■ **TASK STATEMENT**
What is needed is an exact copy of the lines from the one containing "Select the Ice Hockey filter icon" through the last line of the entries below, both included.

Saved data entries
================
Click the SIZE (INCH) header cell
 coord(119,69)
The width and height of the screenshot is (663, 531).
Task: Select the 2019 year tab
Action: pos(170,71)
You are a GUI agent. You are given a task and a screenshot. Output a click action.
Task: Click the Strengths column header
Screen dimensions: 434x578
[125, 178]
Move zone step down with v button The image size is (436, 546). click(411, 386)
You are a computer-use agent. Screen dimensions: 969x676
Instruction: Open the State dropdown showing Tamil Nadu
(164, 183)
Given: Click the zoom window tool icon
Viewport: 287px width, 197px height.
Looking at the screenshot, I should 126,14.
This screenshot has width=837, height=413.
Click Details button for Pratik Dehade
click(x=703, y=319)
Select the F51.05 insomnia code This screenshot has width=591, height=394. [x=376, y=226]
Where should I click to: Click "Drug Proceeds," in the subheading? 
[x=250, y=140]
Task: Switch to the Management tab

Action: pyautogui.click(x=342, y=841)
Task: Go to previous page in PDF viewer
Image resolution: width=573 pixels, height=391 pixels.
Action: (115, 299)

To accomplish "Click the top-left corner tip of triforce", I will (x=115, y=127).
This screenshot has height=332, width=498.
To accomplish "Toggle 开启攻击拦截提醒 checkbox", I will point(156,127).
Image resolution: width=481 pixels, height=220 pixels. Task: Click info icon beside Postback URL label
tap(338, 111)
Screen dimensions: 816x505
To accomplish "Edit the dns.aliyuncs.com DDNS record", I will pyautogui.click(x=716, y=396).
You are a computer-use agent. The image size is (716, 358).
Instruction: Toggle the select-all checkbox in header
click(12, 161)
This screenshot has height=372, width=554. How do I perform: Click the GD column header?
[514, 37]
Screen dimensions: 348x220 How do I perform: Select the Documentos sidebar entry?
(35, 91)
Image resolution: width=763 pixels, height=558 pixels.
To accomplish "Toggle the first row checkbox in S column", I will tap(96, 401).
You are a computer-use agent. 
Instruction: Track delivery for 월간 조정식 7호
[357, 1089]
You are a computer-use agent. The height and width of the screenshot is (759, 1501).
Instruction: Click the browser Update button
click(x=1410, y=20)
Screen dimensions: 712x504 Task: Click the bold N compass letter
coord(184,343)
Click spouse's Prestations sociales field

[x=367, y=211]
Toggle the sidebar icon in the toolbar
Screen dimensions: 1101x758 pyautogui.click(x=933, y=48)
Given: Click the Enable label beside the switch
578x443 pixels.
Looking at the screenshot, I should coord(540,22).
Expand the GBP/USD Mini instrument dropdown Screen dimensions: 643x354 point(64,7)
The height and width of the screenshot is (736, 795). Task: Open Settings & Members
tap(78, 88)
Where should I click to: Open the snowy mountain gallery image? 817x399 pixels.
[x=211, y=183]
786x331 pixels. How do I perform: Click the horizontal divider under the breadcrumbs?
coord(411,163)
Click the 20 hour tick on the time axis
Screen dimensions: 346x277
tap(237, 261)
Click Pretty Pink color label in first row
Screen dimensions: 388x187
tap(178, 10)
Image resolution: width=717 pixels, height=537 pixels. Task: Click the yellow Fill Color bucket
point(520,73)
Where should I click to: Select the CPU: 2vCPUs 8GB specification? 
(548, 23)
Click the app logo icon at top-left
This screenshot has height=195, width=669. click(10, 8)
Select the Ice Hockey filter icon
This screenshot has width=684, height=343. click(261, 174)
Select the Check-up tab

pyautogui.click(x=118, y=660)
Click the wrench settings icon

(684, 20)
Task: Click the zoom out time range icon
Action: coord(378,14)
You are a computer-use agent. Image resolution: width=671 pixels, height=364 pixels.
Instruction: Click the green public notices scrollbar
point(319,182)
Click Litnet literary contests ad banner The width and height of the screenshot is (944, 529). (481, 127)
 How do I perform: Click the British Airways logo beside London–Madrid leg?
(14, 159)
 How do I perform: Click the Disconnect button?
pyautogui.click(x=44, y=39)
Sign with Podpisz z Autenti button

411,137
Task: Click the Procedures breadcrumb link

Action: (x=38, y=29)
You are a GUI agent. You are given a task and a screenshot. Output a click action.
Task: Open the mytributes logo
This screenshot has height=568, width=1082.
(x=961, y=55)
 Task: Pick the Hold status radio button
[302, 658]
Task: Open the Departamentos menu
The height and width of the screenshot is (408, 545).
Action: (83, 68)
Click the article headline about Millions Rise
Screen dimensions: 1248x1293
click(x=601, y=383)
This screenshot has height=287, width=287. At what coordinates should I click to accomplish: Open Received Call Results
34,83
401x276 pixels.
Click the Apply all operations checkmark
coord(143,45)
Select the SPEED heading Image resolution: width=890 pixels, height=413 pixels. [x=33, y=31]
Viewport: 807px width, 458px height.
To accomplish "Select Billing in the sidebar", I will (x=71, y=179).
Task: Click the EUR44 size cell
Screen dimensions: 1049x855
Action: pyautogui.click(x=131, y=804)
================
■ **FINISHED TASK**
Select the Ice Hockey filter icon
This screenshot has width=684, height=343. click(261, 174)
Select the Check-up tab

pyautogui.click(x=118, y=660)
Click the wrench settings icon

(684, 20)
Task: Click the zoom out time range icon
Action: coord(378,14)
You are a computer-use agent. Image resolution: width=671 pixels, height=364 pixels.
Instruction: Click the green public notices scrollbar
point(319,182)
Click Litnet literary contests ad banner The width and height of the screenshot is (944, 529). (481, 127)
 How do I perform: Click the British Airways logo beside London–Madrid leg?
(14, 159)
 How do I perform: Click the Disconnect button?
pyautogui.click(x=44, y=39)
Sign with Podpisz z Autenti button

411,137
Task: Click the Procedures breadcrumb link

Action: (x=38, y=29)
You are a GUI agent. You are given a task and a screenshot. Output a click action.
Task: Open the mytributes logo
This screenshot has height=568, width=1082.
(x=961, y=55)
 Task: Pick the Hold status radio button
[302, 658]
Task: Open the Departamentos menu
The height and width of the screenshot is (408, 545).
Action: (83, 68)
Click the article headline about Millions Rise
Screen dimensions: 1248x1293
click(x=601, y=383)
This screenshot has height=287, width=287. At what coordinates should I click to accomplish: Open Received Call Results
34,83
401x276 pixels.
Click the Apply all operations checkmark
coord(143,45)
Select the SPEED heading Image resolution: width=890 pixels, height=413 pixels. [x=33, y=31]
Viewport: 807px width, 458px height.
To accomplish "Select Billing in the sidebar", I will (x=71, y=179).
Task: Click the EUR44 size cell
Screen dimensions: 1049x855
Action: pyautogui.click(x=131, y=804)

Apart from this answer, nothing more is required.